The natural density is $0$. We will show this by showing that the natural density is at most $9!^{-n}$. Fix $n>0$, and consider the Bogotá numbers less than $10^m$ for some large $m$.

Let $p(k)$ denote the product of the digits of $k$. Firstly, it is clear that the Bogotá numbers that can be written as $kp(k)$ with each digit from $1$ to $9$ occurring at least $n$ times in $k$ must all be multiples of $9!^{-n}$, and thus there are at most $$\frac{10^m}{9!^n}$$ of them less than $10^m$, and so it suffices to consider the Bogotá numbers that are not of this type.

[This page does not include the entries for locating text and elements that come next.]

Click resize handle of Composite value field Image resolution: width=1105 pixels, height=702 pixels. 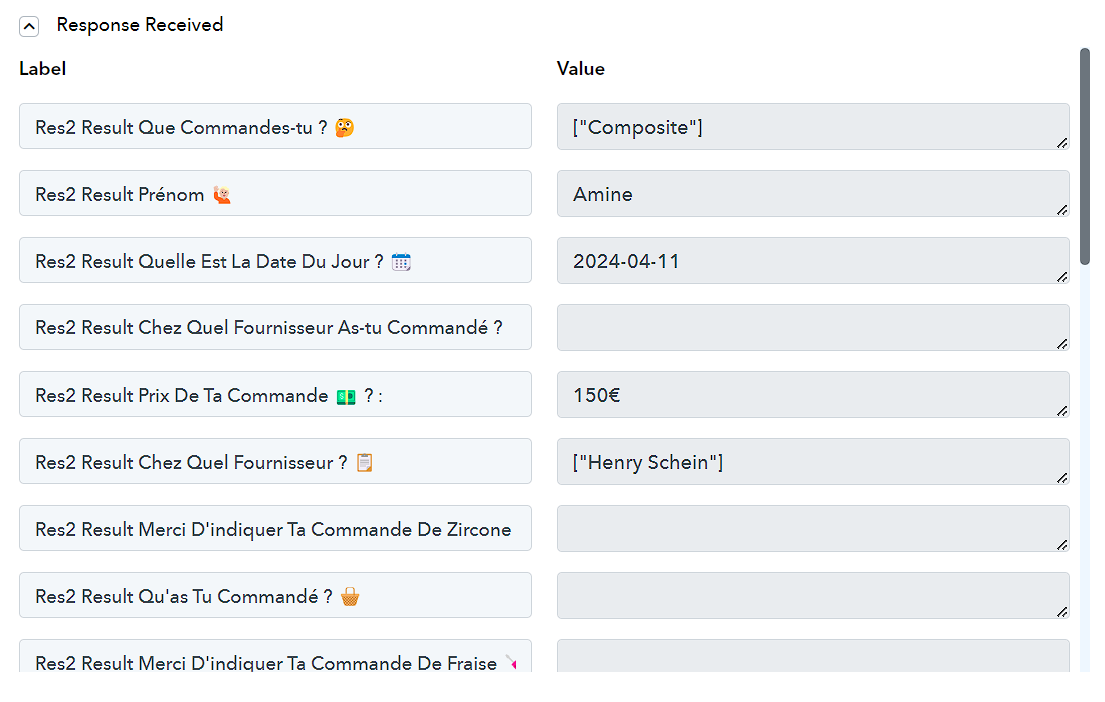click(1062, 142)
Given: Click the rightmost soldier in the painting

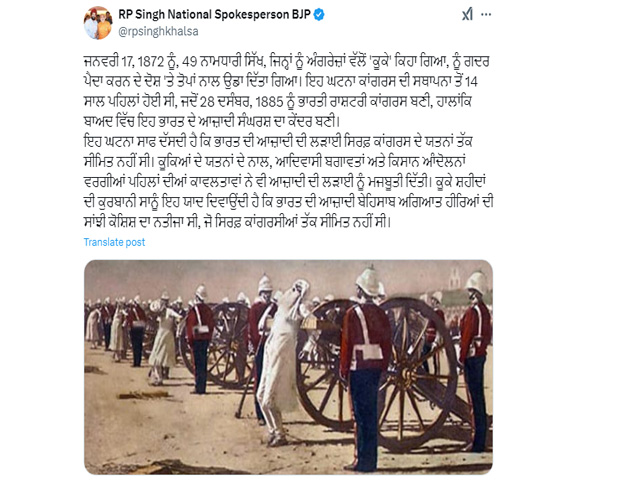Looking at the screenshot, I should (x=476, y=359).
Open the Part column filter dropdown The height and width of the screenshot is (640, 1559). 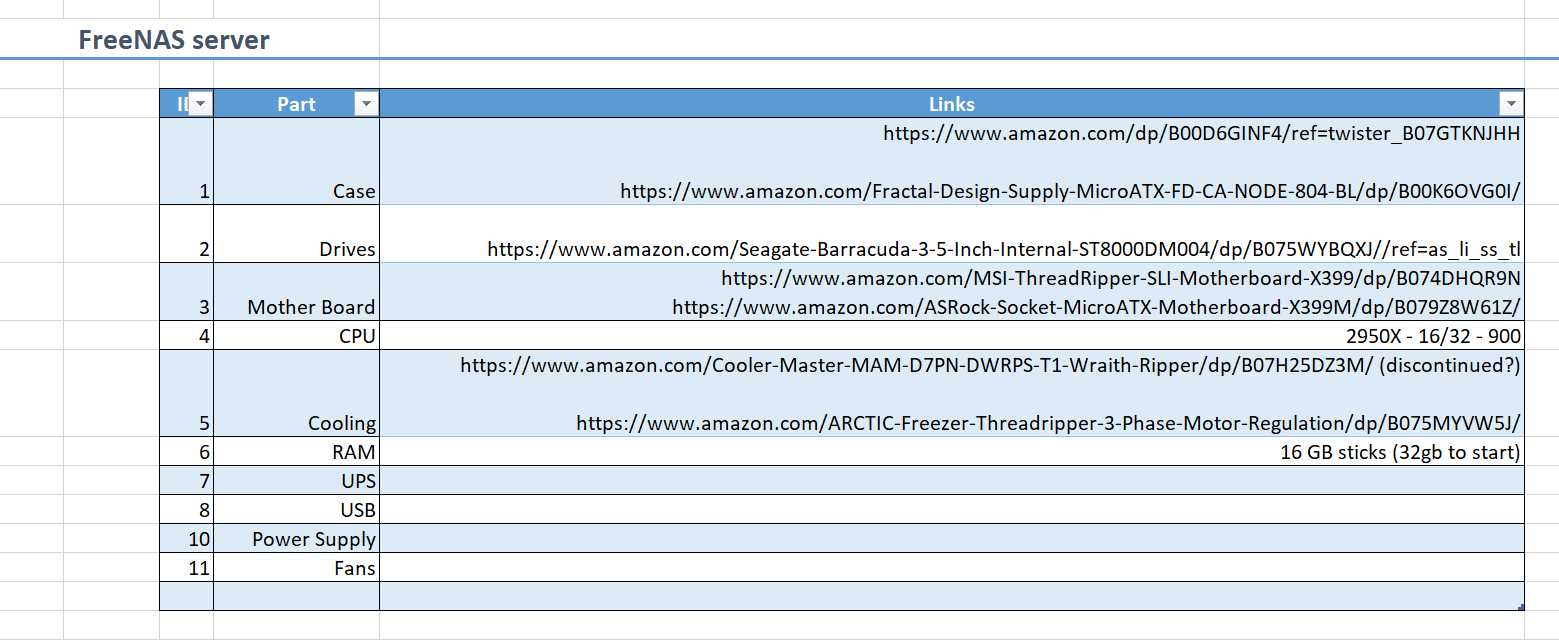click(x=367, y=104)
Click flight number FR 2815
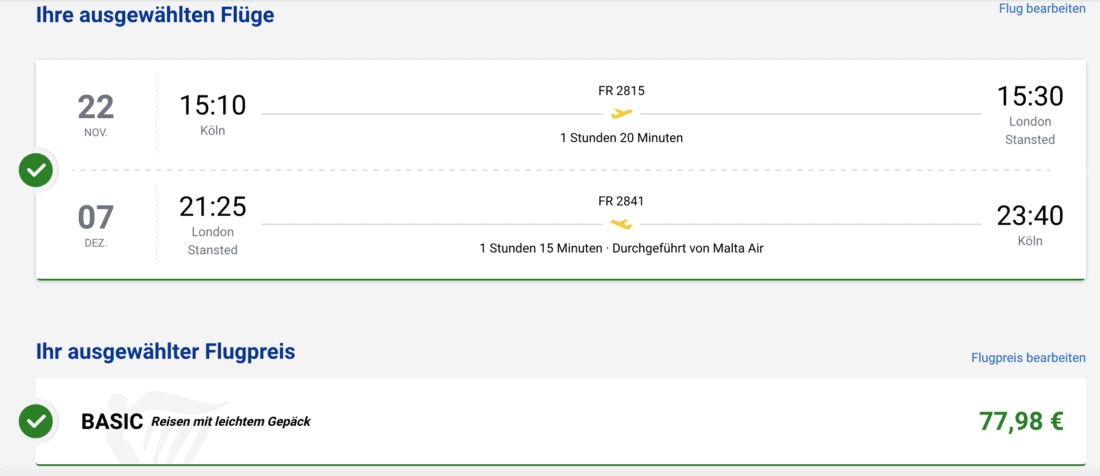Image resolution: width=1100 pixels, height=476 pixels. click(x=621, y=91)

Consider the set of numbers less than $10^m$ for some $m$ with $<n$ copies of the digit $i$ for some $1\leq i\leq 9$. For each $i$, there are at most $$\sum_{k=i}^{n-1}\binom{m}{i}9^{m-i}\leq n9^m\binom{m}{n-1}$$ of these numbers as long as $m\geq 2n$. So, there are in total at most $$n9^{m+1}\binom{m}{n-1}$$ of these numbers. If $9!^n\nmid K$ and $K$ is a Bogotá number, then we must be able to write it as $kp(k)$ for some $k\leq K$ so that $k$ has $<n$ copies of each digit from $1$ to $9$. As such, there are at most $$n9^{m+1}\binom{m}{n-1}$$ number of this form (we may have duplicates). Therefore, there are at most $$\frac{10^m}{9!^n}+n9^{m+1}\binom{m}{n-1}$$ Bogotá numbers less than $10^m$ for $m$ large.

Now, as $m\to\infty$, $$\frac{n9^{m+1}\binom{m}{n-1}+\frac{10^m}{9!^n}}{10^m}\to \frac1{9!^n},$$ so the natural density of the Bogotá numbers is at most $\frac1{9!^n}$. Taking $n\to\infty$, this gives that this natural density must be $0$.